By Paul Kane
In a rare Saturday session, the Senate launched the final hours of debate leading up to a nighttime vote that serves as a critical early test for President Obama’s health-care proposal.
Shaping up as a cliffhanger, all but two of the 60 senators in the Democratic caucus have indicated their support for this early vote, which, if successful, serves to begin what will likely be several weeks of debate on dozens of amendments before a possible final vote before Christmas.
Majority Leader Harry M. Reid (D-Nev.) needs the last two holdouts – Sens. Mary Landrieu (La.) and Blanche Lincoln (Ark.) – to reach the 60-vote threshold to move forward with the debate. No Republican senator is expected to vote for this initial step.
In line with Lincoln’s demand for a 72-hour period to read the legislation, the key vote is expected at 8 p.m. Saturday, exactly 72 hours from the point Reid unveiled his health-care proposal Wednesday night.

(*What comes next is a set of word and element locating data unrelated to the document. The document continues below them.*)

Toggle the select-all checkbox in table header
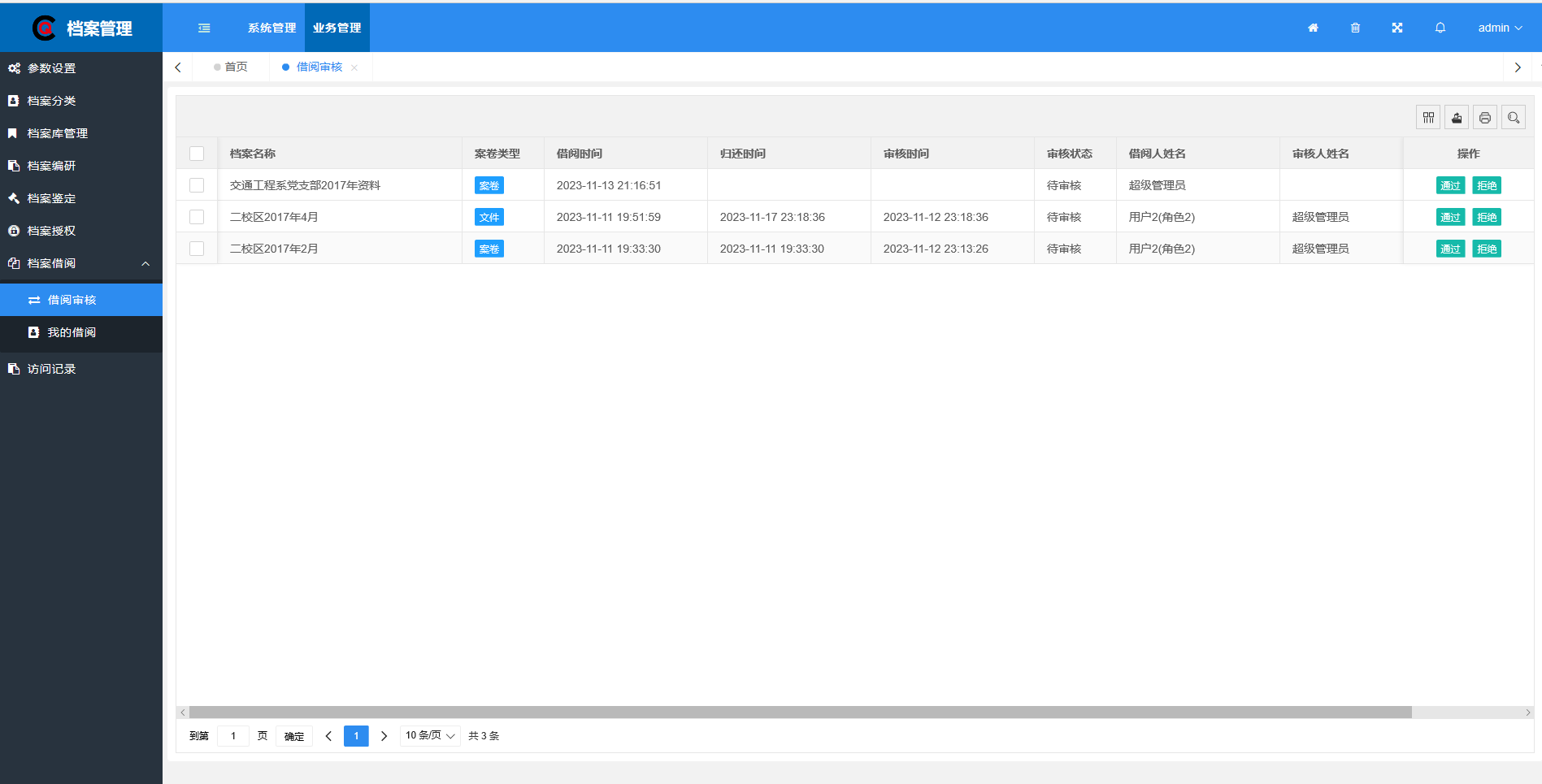(197, 154)
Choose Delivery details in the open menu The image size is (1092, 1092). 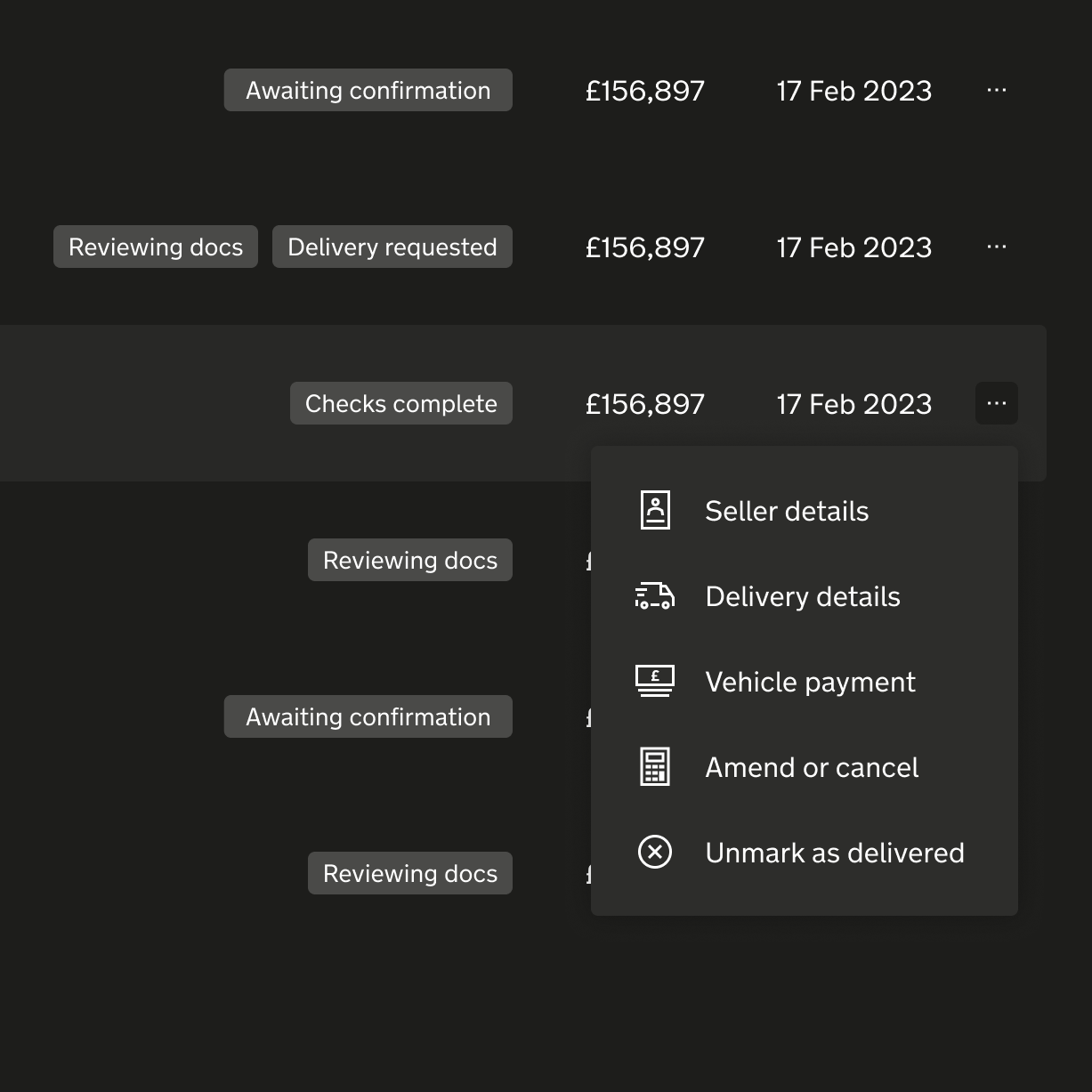point(802,595)
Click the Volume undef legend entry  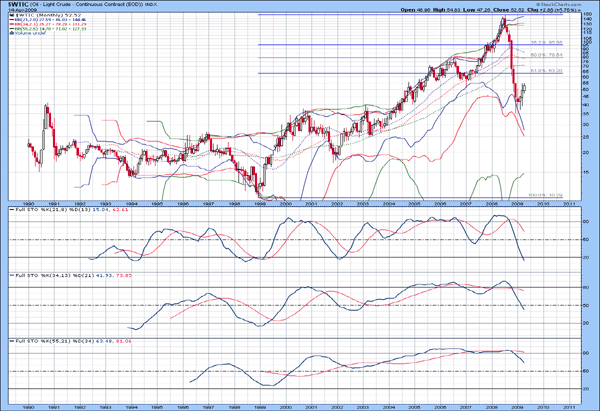[x=28, y=33]
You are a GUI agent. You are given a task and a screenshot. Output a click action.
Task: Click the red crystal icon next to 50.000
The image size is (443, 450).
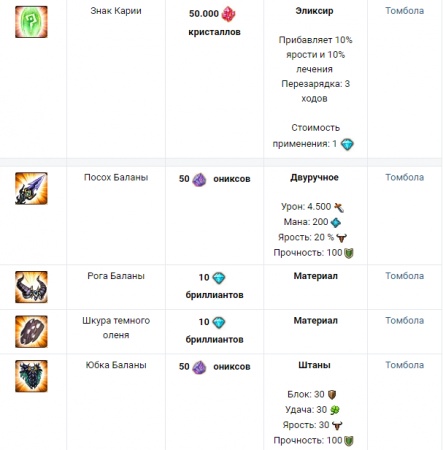click(228, 14)
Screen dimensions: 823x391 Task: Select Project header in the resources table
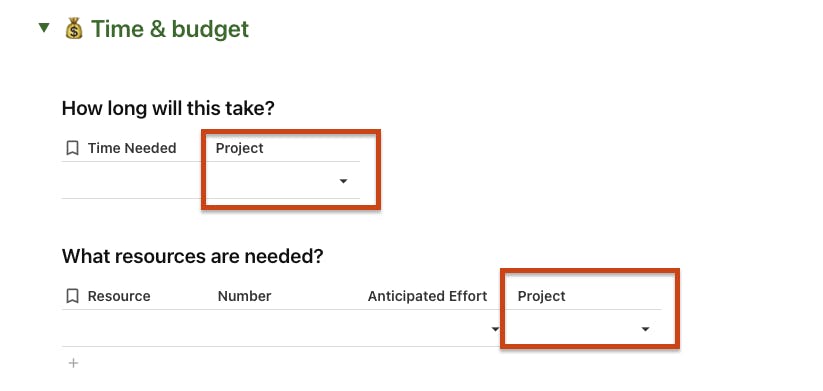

Debate began at 10 a.m., with Sen. Patrick J. Leahy (D-Vt.) – a 35-year veteran of the Senate – discussing the decades-long effort to achieve national health insurance. Leahy quoted from Obama’s address to a joint session of Congress two months ago, just after their close friend, the late Sen. Edward M. Kennedy (D-Mass.), died after a lengthy fight with cancer.
Leahy urged his colleagues to pass the legislation in Kennedy’s honor.
“What we face above all is a moral issue,” Leahy said of Kennedy’s wishes.